## Page excerpt:
- - - - - - -

Keywords: July 4th, Independence Day, Declaration of Independence, Freedom, Secularism, Relativism, Michael Terheyden
KNOXVILLE, TN (Catholic Online) - On July 2, 1776, the Second Continental Congress voted in favor of independence from Great Britain. Two days later the Declaration of Independence was presented to Congress where it was revised and approved that same day. We still honor and celebrate this July 4th event 238 years later.
However, when we look at our country today, do we know what we are celebrating any longer? Our country is unraveling before our eyes. Our most cherished values are treated with contempt by many of those with influence and power. Our leadership and institutions are becoming increasingly corrupt and hostile. We have killed around fifty-six million American citizens in the womb; debased womanhood, fatherhood and the family; rejected God and embraced a base material existence; and we have traded many of our true rights and freedoms for transient pleasures and a false sense of security.
At this point, we might even wonder if this holiday holds any meaning. Some of the most fundamental truths expressed in the Declaration of Independence are not even accepted by many Americans today. These fundamental truths form the basis of who we are as a people. They also explain why we broke away from England and formed our own nation. We only have to look at the first paragraph to be reminded how far we have moved from these truths.

- - - - - - -

## Records supplied:

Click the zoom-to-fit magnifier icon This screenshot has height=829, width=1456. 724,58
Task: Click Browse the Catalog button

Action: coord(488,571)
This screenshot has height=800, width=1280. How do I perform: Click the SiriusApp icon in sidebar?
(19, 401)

- - - - - - -

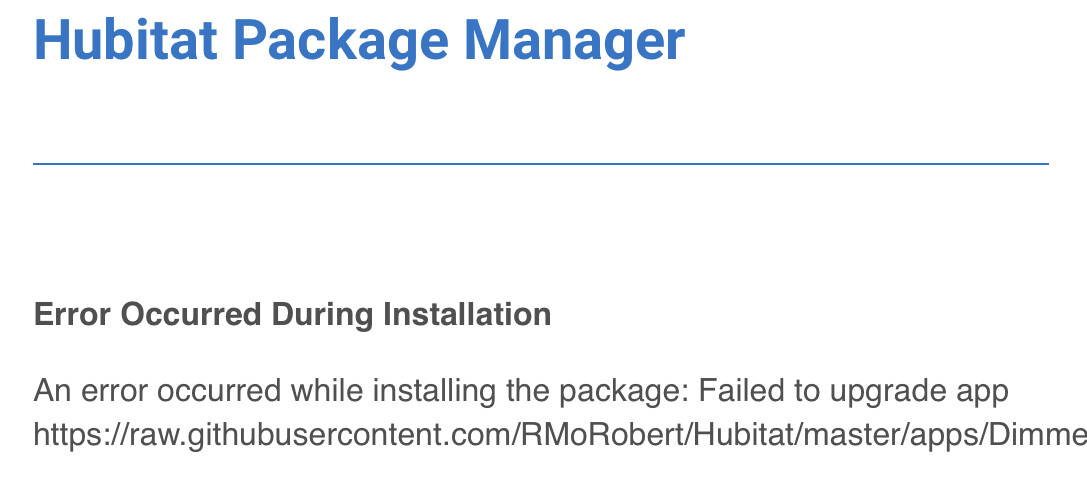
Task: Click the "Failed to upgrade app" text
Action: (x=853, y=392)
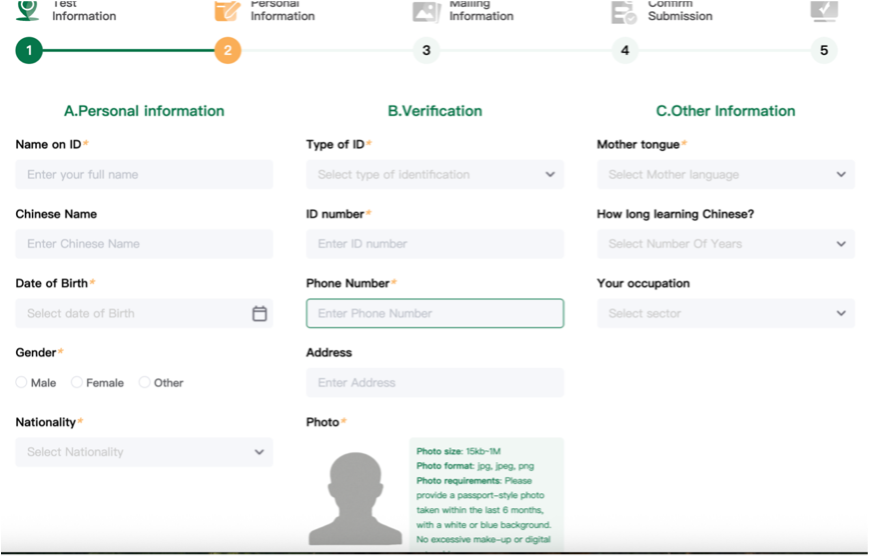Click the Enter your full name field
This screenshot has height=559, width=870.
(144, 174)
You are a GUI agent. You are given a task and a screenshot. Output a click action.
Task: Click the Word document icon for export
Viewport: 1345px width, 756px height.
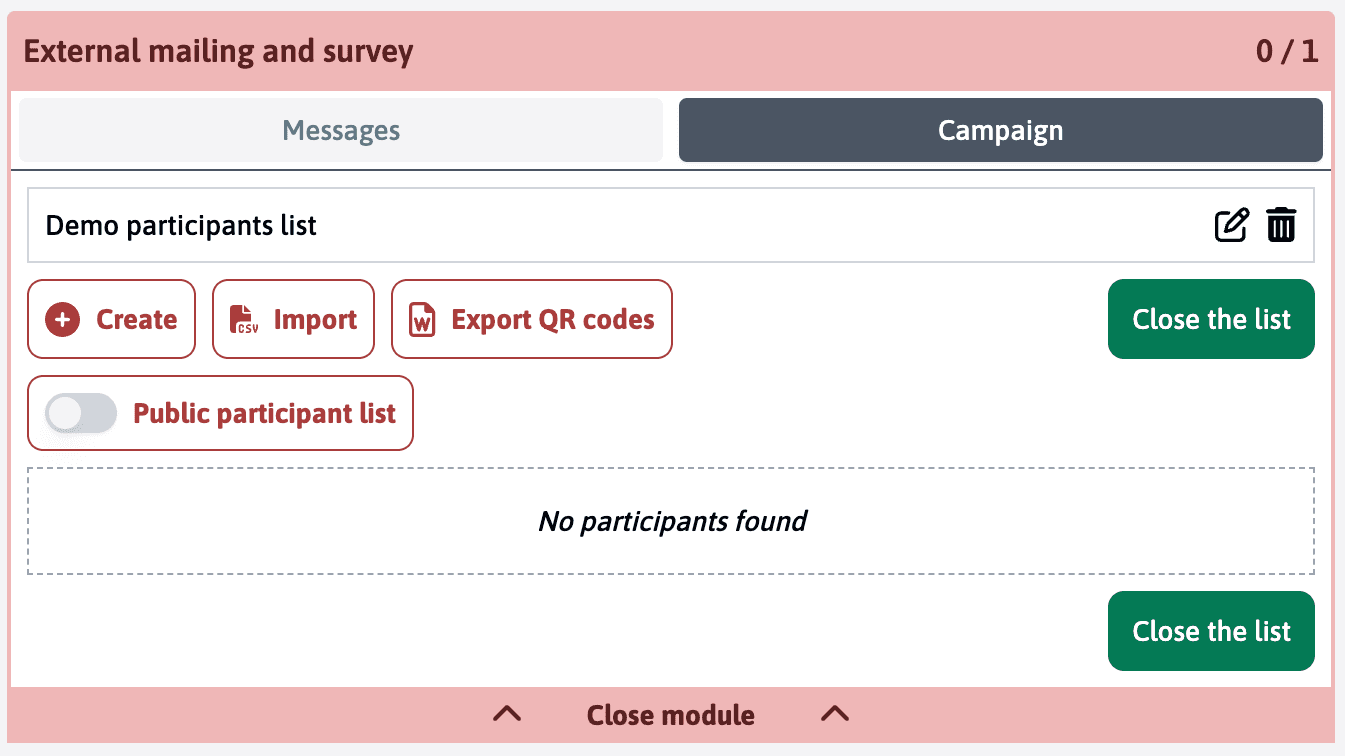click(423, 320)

- - - - - - -

## Problem:
List every keyword given at the top of the Independence Day excerpt above.

## Written solution:
July 4th, Independence Day, Declaration of Independence, Freedom, Secularism, Relativism, Michael Terheyden